I'm glad he has good meds! The right meds in the right dosages for the right issues can be such a blessing. Unfortunately, there are too many parents and doctors who drug a kid up just to get them to be quiet and think that solves the problem. I have one of those in my congregation. She is a handful, normally. Autism and a couple of other learning disabilities. And most of the issue is that she doesn't necessarily understand what you're asking of her unless you spell it out in a way that makes sense to her. She wants to be good! She just can't always figure out what that means in context. About six months or so ago, she changed doctors and got put on a different medication regime. Her mom and teachers love it because she is so much easier to handle! Her grandparents and I are appalled because the reason she is easier to handle is because the meds turn her from a bright, loving, inquisitive, helpful, active child into a zombie who basically just sits where you tell her to and stares off into space or plays games on her phone. I would never say that meds are bad, but this is a case of meds being USED badly.
> Punishing meltdowns for whatever dx has no positive effect. Some of us have strategies for dealing with meltdowns, present or about ready to happen (think of an aura for migraines, which not every migraineur gets). For my son, it was sitting outside the classroom, and presently, going on a longish walk to get away from the stressors. I myself have done that a handful of times, but usually it's sitting in my car (which I no longer have) or going somewhere peaceful to sit awhile.

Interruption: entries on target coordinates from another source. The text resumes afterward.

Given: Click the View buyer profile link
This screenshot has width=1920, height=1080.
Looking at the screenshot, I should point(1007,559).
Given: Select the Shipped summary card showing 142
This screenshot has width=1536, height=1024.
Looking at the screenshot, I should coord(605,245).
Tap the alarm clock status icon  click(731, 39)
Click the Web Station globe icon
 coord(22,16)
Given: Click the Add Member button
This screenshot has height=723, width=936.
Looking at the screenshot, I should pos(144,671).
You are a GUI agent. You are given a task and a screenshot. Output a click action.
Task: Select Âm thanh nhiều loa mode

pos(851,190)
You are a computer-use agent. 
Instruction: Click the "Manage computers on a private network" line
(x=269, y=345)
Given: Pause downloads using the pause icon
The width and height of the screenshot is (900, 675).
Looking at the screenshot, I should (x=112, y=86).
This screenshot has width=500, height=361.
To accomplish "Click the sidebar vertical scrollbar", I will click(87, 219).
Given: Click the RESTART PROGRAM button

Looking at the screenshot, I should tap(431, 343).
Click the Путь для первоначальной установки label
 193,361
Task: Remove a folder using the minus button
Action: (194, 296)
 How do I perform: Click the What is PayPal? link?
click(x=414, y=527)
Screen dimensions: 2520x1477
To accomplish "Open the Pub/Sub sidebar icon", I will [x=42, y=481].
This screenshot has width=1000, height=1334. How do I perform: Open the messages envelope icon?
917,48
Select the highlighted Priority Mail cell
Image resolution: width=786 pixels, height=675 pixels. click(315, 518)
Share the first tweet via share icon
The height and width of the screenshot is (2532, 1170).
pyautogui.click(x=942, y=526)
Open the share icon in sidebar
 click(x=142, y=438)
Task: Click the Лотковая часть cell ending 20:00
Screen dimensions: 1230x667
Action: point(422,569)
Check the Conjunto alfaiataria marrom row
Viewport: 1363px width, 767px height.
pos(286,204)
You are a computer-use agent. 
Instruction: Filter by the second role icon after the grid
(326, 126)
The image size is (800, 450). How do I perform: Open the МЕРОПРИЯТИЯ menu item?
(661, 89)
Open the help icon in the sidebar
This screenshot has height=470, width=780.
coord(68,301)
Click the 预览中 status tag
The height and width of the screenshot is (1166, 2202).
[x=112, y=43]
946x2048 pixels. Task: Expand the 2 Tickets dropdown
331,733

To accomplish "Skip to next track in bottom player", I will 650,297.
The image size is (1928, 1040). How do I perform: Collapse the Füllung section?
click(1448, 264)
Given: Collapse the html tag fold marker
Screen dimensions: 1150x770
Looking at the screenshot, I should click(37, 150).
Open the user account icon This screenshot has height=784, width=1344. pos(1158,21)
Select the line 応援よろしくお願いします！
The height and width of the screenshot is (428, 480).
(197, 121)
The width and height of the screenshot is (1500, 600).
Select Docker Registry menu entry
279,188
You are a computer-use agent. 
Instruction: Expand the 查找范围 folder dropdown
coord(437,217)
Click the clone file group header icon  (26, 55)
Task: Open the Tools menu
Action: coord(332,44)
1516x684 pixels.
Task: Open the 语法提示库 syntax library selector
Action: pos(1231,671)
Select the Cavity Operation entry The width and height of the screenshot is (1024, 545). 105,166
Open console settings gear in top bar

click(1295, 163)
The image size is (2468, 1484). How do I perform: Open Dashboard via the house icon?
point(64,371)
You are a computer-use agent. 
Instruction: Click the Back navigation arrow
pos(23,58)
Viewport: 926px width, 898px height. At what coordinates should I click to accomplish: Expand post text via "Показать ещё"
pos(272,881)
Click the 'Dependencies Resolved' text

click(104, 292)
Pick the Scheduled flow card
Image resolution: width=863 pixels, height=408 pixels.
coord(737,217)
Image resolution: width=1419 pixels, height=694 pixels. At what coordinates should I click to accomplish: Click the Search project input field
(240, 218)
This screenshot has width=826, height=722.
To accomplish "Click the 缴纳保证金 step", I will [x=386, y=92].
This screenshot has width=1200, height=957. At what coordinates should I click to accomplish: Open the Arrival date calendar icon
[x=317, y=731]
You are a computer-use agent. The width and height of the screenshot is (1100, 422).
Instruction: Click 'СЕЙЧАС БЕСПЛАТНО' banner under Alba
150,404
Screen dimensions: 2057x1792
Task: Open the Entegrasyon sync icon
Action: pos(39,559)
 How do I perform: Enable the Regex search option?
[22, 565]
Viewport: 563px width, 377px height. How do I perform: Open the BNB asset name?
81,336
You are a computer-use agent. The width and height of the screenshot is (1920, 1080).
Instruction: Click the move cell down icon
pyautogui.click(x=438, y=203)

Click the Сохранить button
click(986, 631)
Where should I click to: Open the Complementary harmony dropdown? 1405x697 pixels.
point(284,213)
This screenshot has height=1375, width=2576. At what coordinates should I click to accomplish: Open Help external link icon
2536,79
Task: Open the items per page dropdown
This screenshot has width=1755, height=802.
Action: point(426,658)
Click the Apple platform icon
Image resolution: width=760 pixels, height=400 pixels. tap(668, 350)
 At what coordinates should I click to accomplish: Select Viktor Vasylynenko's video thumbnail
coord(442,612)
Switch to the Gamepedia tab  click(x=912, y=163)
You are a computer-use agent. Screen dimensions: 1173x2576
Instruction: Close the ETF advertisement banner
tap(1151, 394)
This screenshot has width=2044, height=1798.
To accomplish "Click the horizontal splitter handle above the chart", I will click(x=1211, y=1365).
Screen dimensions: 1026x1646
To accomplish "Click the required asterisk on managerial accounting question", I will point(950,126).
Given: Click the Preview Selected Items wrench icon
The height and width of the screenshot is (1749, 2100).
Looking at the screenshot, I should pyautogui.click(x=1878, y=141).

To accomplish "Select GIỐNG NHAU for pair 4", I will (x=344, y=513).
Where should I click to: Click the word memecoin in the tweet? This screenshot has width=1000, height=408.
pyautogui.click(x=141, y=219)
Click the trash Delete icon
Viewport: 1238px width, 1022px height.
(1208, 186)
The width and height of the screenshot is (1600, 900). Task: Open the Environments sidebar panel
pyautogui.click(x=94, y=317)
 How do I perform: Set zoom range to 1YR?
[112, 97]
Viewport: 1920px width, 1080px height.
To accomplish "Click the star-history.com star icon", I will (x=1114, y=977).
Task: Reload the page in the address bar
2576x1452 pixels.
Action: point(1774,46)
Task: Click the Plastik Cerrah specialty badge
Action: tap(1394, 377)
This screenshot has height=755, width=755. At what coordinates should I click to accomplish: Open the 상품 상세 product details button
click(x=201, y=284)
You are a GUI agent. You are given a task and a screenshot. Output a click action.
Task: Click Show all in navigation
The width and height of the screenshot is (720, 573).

For those who don't grok what a meltdown is, they're what happens when your brain and body get pushed so far past enduring that you can't even hold onto it with your fingernails any more. From the outside they can occasionally look like a temper tantrum. But a temper tantrum is about trying to manipulate people into giving you what you want. A meltdown is more like a nuclear reactor melting down: things have been pushed so far past operational tolerances that there's no way to control the reaction.
> Beatrice (and any other neurodiverse folks on the list): when you were young, were adults, such as friends of your parents, or neighbors, any easier to communicate with?
Oh, heck yeah. Adults, adults I understood. I could talk with them. I could understand what they did and why they did it. Other children might as well have been ALIENS, for all I could understand them.